Read more of John Stoehr’s posts from The Editorial Board — eds.
The Editorial Board’s Mia Brett has been raising awareness of a new Texas law that, in effect, creates a market for abortion vigilantism. Even so, the new law hasn’t gotten nearly the attention it deserves. As Slate’s Dahlia Lithwick and Mark Joseph Stern said today, the United States Supreme Court has just two days to decide Roe’s fate and barely anyone in the Washington press corps has bothered to take notice.
While I yield to no one in my zest for criticizing members of the press corps, I think there’s a good reason for their lack of attention. It’s the same reason the Democrats are not as mobilized as they should be—why they haven’t spent the capital necessary to codify Roe, to turn it into statutory law. The reason is pretty simple: most people don’t think anything’s going to happen to Roe. I say this knowing full well that the Democrats raise holy hell every time a justice retires or dies—but you’ll also notice they haven’t spent the capital necessary to codify Roe.
The lack of urgency comes from an additional source. Most people believe the anti-abortionists. Most people take them at their word. This, too, should be unsurprising, given that the press corps tells us over and over that the reason they want to outlaw abortion is because of their genuinely held religious belief in the sanctity of life. Given that most people most of the time have other things to do than pay attention to politics, it stands to reason most people most of the time believe what the press corps says anti-abortionists believe. And if they believe in the sanctity of life, outlawing abortion can’t be all bad.
I think things would be quite different if most people most of the time understood clearly that the fight against legal abortion and reproductive rights is really a fight against democratic modernity itself. I think things would be quite different if it were clear that opposition to legal abortion is rooted in the desire not only to maintain centuries-old hierarchies of power but also to replicate and expand them. I think things would be quite different if anti-abortionists were honest with themselves and their enemies in that the point of it all has nothing to do with “life” or babies, but instead everything to do with sex, power and property, especially with who is the “rightful” owner of a woman’s body.
Put another way, I think things would be quite different if more people in this country understood that abortion would not be a political issue at all among the people who have made it a political issue over 50 years if women simply did what they were told by the men in their lives—if they stopped acting like they are entitled to the same freedoms, rights and privileges of their male counterparts. But democratic modernity has pushed morality beyond meaning strict obedience. Morality now includes equality. And that cannot stand.
Anti-abortionists should be understood as authoritarians who cannot and will not tolerate democratic morality. Why? Because democracy, especially our capitalist democracy, is always challenging the integrity of the hierarchies of power that literally define these people’s lives. I say “literally,” because if you take them out of the hierarchies of power—for instance, send them to college for a liberal arts education—these authoritarians will come close to losing their minds.

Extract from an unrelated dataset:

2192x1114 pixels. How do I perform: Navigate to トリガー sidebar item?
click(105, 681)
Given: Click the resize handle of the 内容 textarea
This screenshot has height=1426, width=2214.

A liberals arts education encourages individuals to develop a base of knowledge and set of skills for the purpose of thinking critically and independently in the hope of achieving some semblance of The Good Life. All of that runs counter to the point of being, which is obedience, loyalty and fidelity to the collective. A woman able to think for herself enough to get an abortion is a person who threatens to pervert all they stand for.
And “pervert” is not too strong a word. I would argue it’s quite accurate. To get an abortion is to commit a grave “sin”; not against God or religion, mind you, but against the authoritarian collective that believes the hierarchies of power are “the natural order of things” and that anything posing a threat to that order is a perversion.
The collective, meanwhile, gives meaning and purpose to the individuals who subordinate their interests and identities, even their minds and bodies (among women, at least), to its preservation and perpetuation. They say their movement is about human rights, but that’s a lie they tell, especially to themselves, to cover for its real purpose—restoring the American republic to a purer, more Eden-like, state of Christian feudalism.
Abortion is about far more than a woman’s right to choice or an embryo’s right to life, or whatever framing that’s convenient at a given political moment. As with much else after the election of America’s first Black president, the political movement against abortion is really a political movement against a democratic nation that dared defy our long history of whites-only power—and it should be seen in the same authoritarian context as the January 6 insurrection.
Indeed, the white evangelical Protestants who’ve been pushing the anti-abortion movement forward are the same ones who’ve threatened to punish any Republican who dares distance himself from Donald Trump’s failed coup d’état. To the authoritarians, loyalty to the collective is far more important than loyalty to the United States. Sharing control over the country is as unthinkable as sharing control of a woman’s body.
I don’t know what the United States Supreme Court is going to do over the next couple days, but whatever it does, it will be a consequence of six conservative justices choosing to believe lies the anti-abortionists tell everyone, but especially to themselves. If the sanctity of an individual embryo’s life were as important as they say it is, a half-century-old anti-abortion movement would, ironically, not exist.
The authoritarian collective that comprises it requires that the needs of individuals be expendable compared to the interests and needs of the collective. If the authoritarian collective really believed in the sanctity of the individual’s life, such respect would threaten the integrity of the hierarchies of power that literally define the anti-abortionist’s life. Such respect would mean psychic death.